The steps included in the paper are used in addition to the standard error correction schemes that I presented in my recent series How Controllers Maximize SSD Life. Here are brief descriptions of the elements of the architecture.
- Standard ECC is used as a foundation
- The mirroring approach doesn’t simply replicate pages: the data is written into the mirror page in reverse order. This helps to reveal errors that stem from the data’s distance within the page from the source line (a signal line at the starting end of the page)
- The data in the mirror page is also inverted from that of the original page. This helps the controller to understand the nature of the error to help decide whether the original page or the mirrored page carries the correct data (see the next bullet)
- A technique the researchers call ERS (Error Reduction Synthesis) looks at the errors with respect to their position on the page: In the lower half it is more common for a “1” to erroneously become a “0.” In the upper half the opposite is true. The error is corrected according to this understanding. When combined with the above two mirroring techniques this step gives a correct decision in all but 0.01% of the cases.

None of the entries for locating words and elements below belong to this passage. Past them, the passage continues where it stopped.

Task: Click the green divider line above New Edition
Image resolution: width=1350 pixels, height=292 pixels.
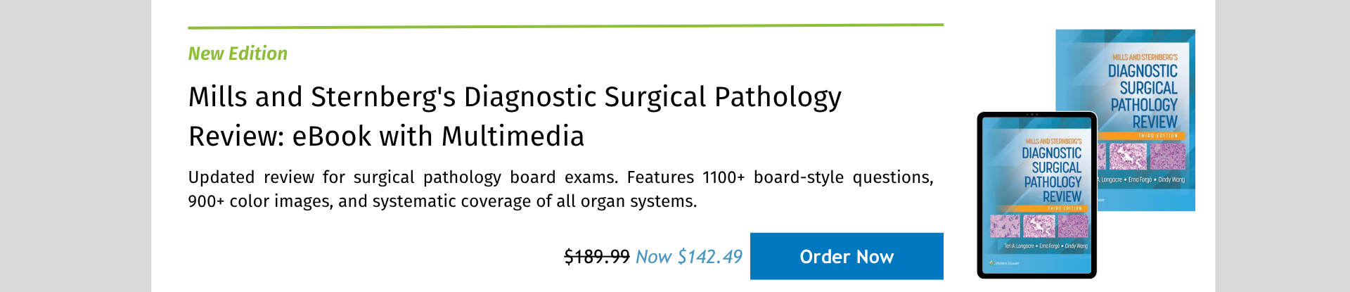Action: pyautogui.click(x=565, y=26)
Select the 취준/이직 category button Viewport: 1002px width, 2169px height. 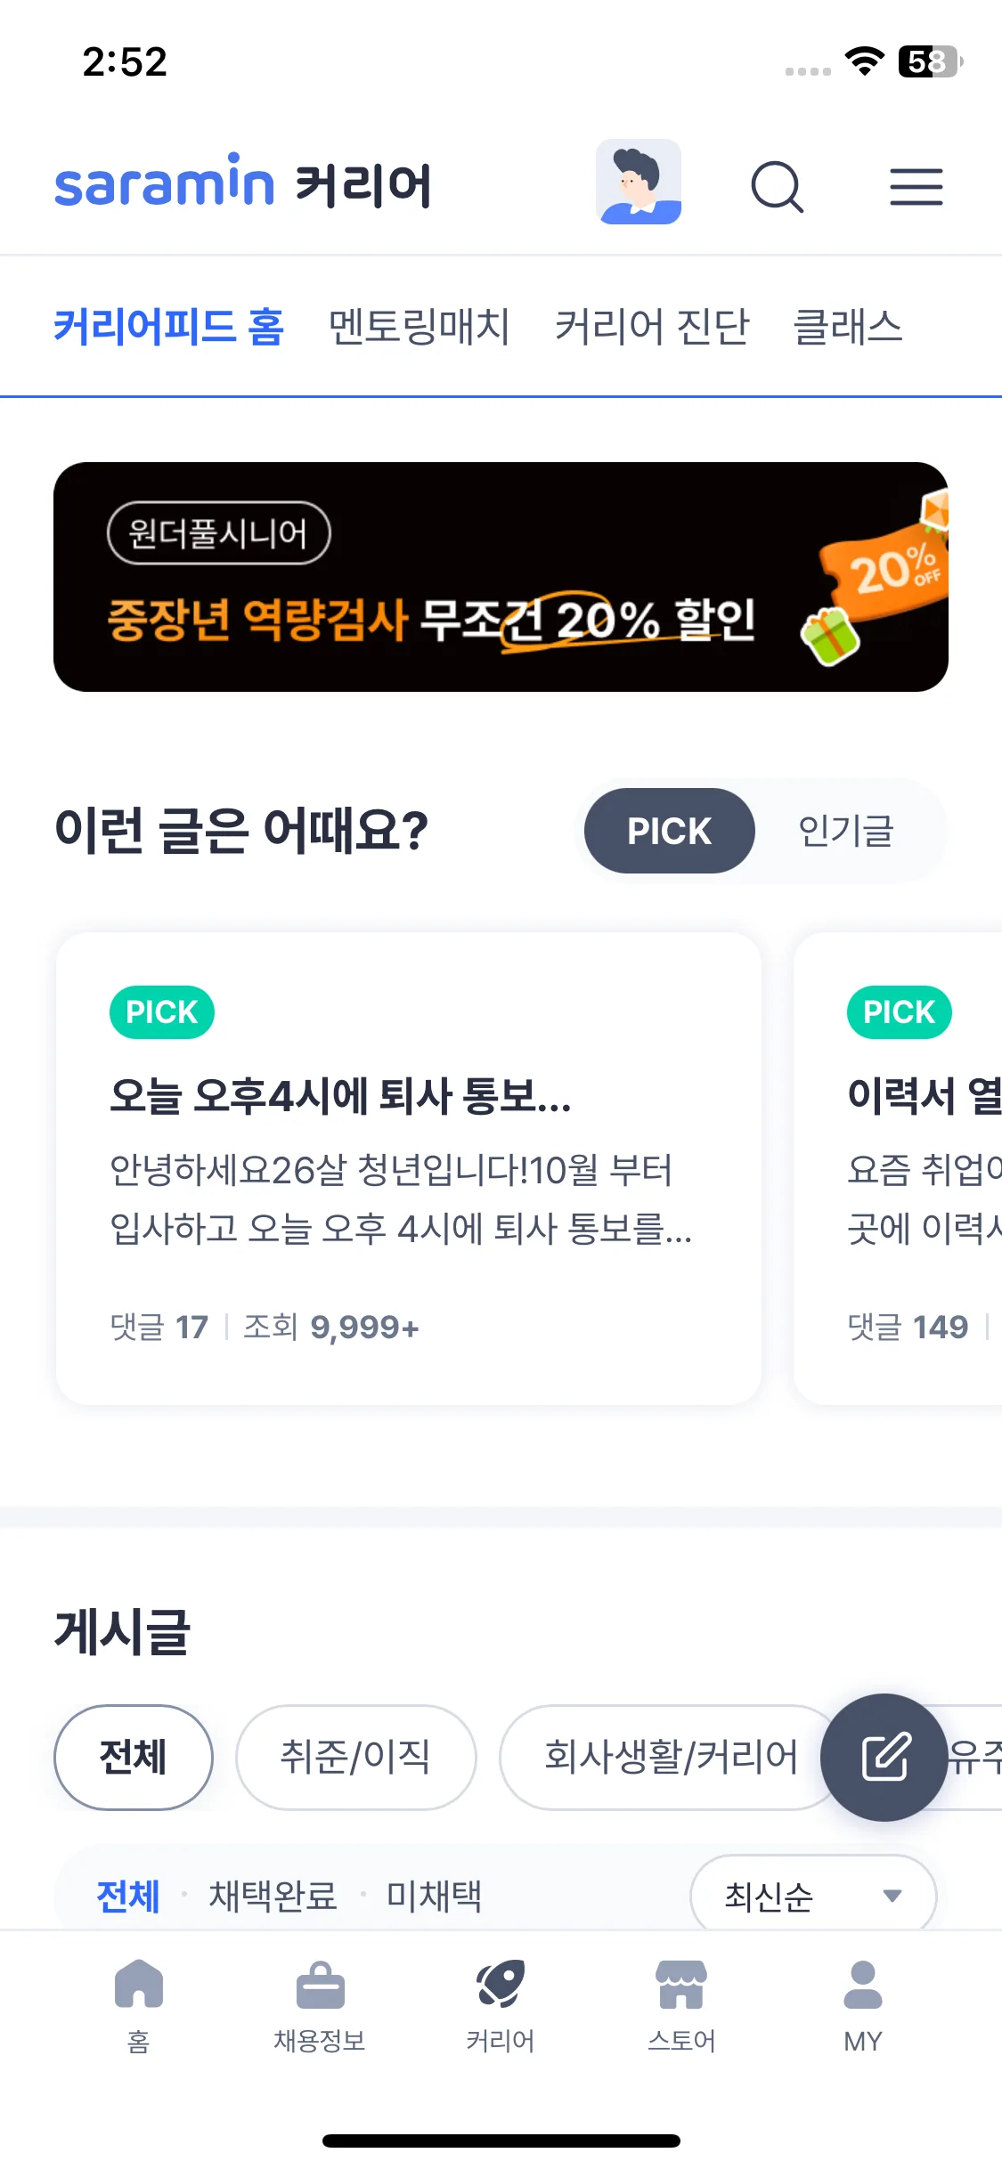(x=355, y=1757)
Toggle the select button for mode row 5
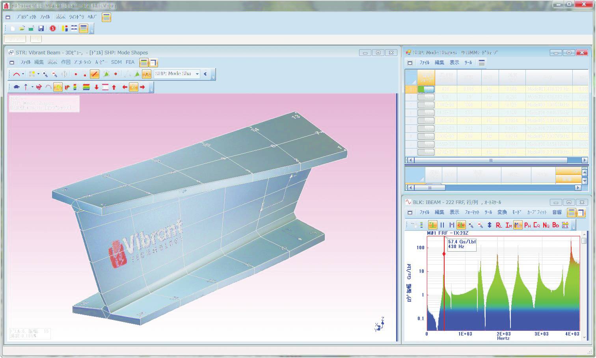596x358 pixels. 426,121
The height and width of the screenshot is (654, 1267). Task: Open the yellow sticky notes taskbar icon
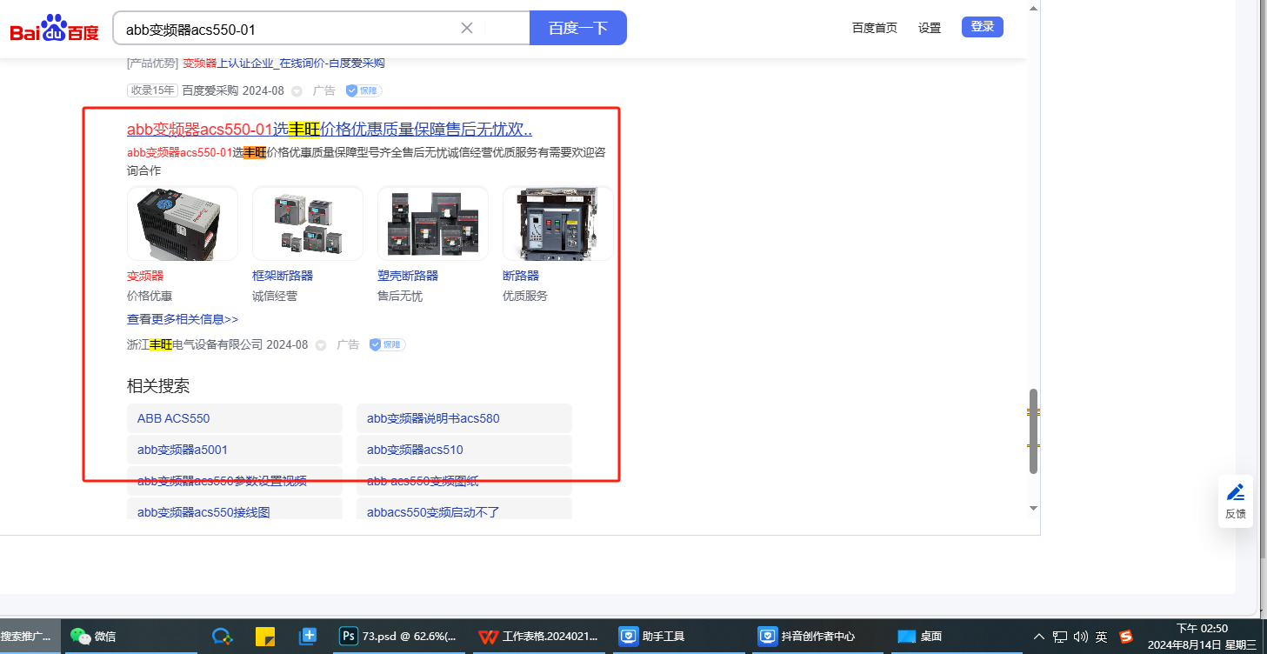(265, 636)
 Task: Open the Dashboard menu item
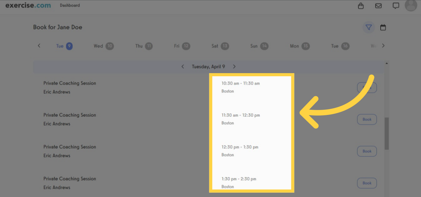[70, 5]
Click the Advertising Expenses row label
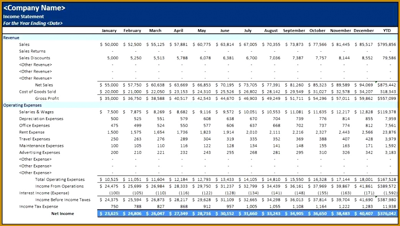400x226 pixels. 39,152
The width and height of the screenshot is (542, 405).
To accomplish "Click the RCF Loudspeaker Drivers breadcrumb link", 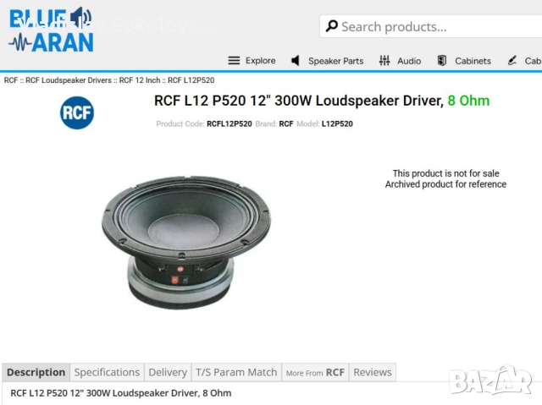I will point(69,80).
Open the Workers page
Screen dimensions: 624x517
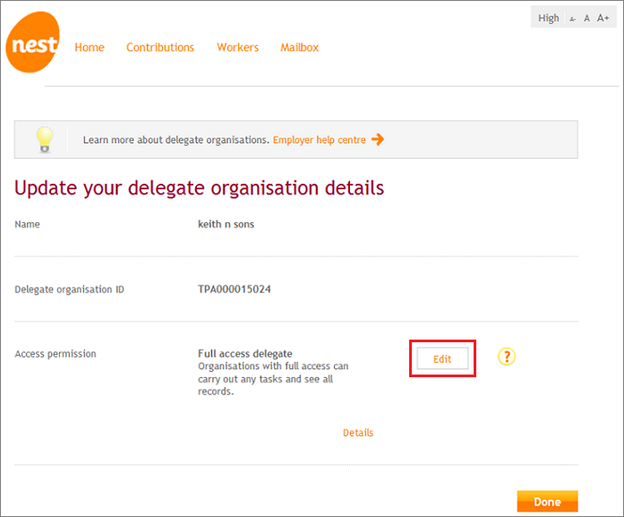237,47
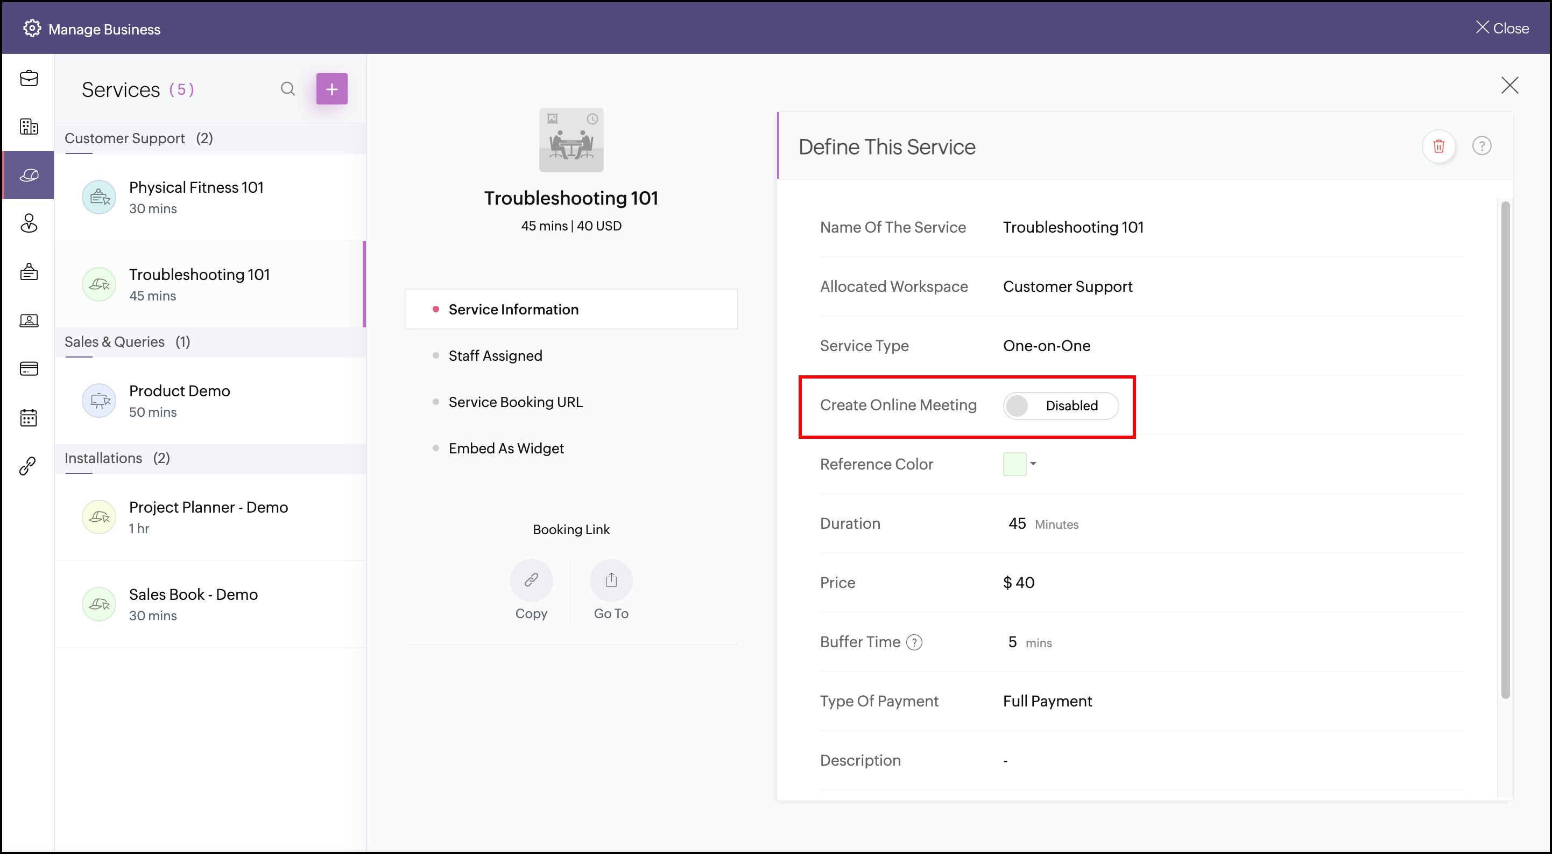Copy the booking link
The image size is (1552, 854).
point(531,580)
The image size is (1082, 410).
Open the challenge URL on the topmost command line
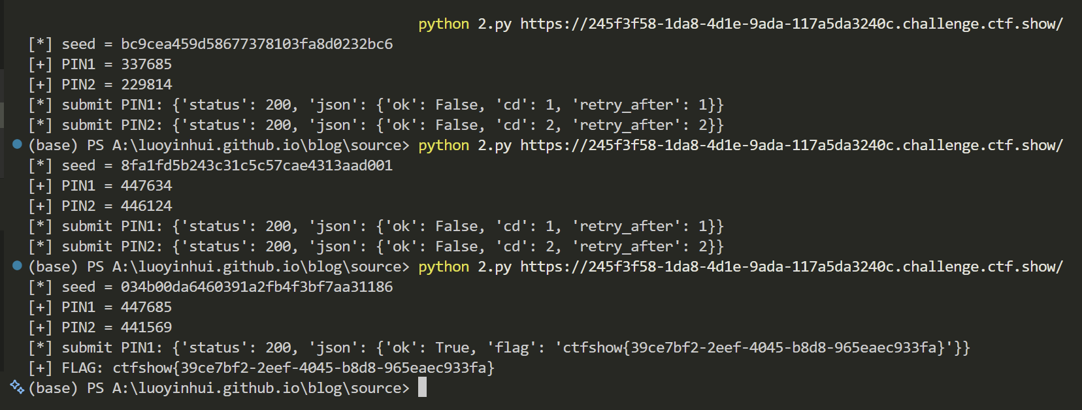pyautogui.click(x=791, y=24)
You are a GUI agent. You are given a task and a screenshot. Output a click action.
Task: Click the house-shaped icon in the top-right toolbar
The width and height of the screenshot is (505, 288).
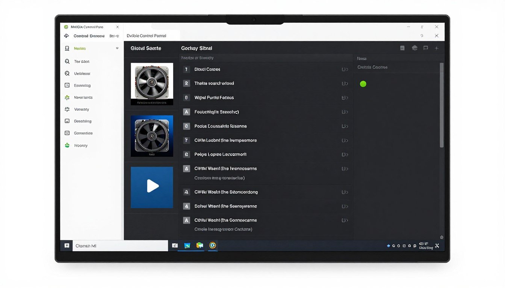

- The block is regarded as a RAID array of NAND pages instead of HDDs, with the last page used to store parity for all the other pages in the block. This parity is calculated as each page is written and is temporarily stored in an ReRAM for this design, although any one of a number of other technologies could be used instead, including PCM, MRAM, and even SRAM or DRAM, depending on how the designer wanted to deal with power failures. Once the block has been filled the ReRAM data is written into the last page.
- A final touch, called “Error Masking” keeps a compressed map of all previously-failed bits.
The combination of all these techniques improves the bit error rate of 2xnm MLC NAND by 91% over conventional ECC. This can either be used to reduce the BER for a given SSD lifetime, or to extend the SSD lifetime for a given BER.
Before you rush to point out that a mirrored design requires double the NAND flash of a conventional SSD, consider the fact that a gigabyte of SLC NAND costs 6-7 times as much as a gigabyte of MLC NAND. An SSD that uses twice as much MLC flash to provide BERs or lifetimes as long as those offered by SLC SSDs will be a less costly alternative.
The Chuo University design is a very thorough approach to improving SSD quality to help counter the continuing degradation in NAND endurance as it migrates to increasingly-finer processes.